Lately I’ve been buying extended warranties and service contracts on new appliances. These decisions have been based more on gut feel than disciplined quantitative analysis. The purchases have turned out to be right, despite popular advice that one should avoid these agreements.
The Best Buy repairman came by earlier today to finish the work on the refrigerator. Last month he fixed our front-loading washer, also under contract. (Regarding the latter, the latch had broken, and the washing machine wouldn’t operate with the door even slightly ajar. However, I installed an elastic strap to over-ride the safety feature until the repairman fixed it on his second visit.

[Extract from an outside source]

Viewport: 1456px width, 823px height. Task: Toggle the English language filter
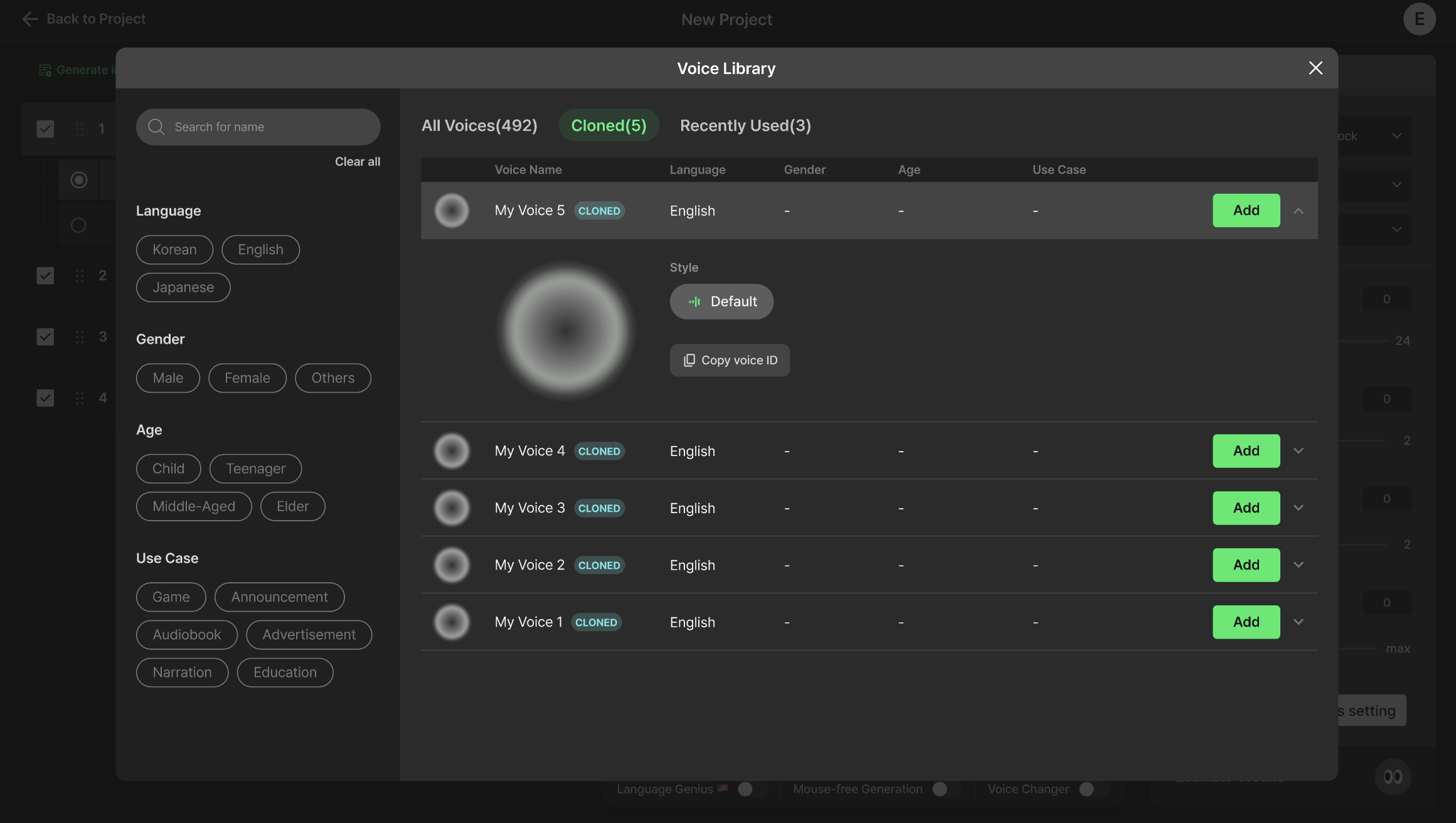[x=260, y=250]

Fortunately, the laundry police weren't called.)
When deciding whether to buy service contracts, doing a decent analysis requires us to ascertain the elements going into the decision, including:
We’ve had to perform analyses like this at work. If the project was a big one, we would also need to analyze the cost of other alternatives, such as leasing-in the equipment or using a less-efficient configuration (for example, two smaller machines in place of a large one) in lieu of repair. Then, after gathering the data to fix the range of probabilities and costs for each scenario, we would run multiple iterations, sometimes cranking out hundreds of Monte Carlo simulations. After all the work was done, senior management would often decide on the opposite of the model recommendation (not that there’s anything wrong with that).
Perhaps I don’t do quantitative analysis more frequently in personal situations because I subconsciously (now consciously) know that all that work does not necessarily improve the result. Especially when considering other uses of my time, I can make a decision in a minute, pop a cold one and watch a ballgame.
It's possible that I am getting smarter as I get older.
1 comment:
I took the insurance on my Sears appliances and I guesstimate it must have paid itself 4 x over if I hadn't taken it.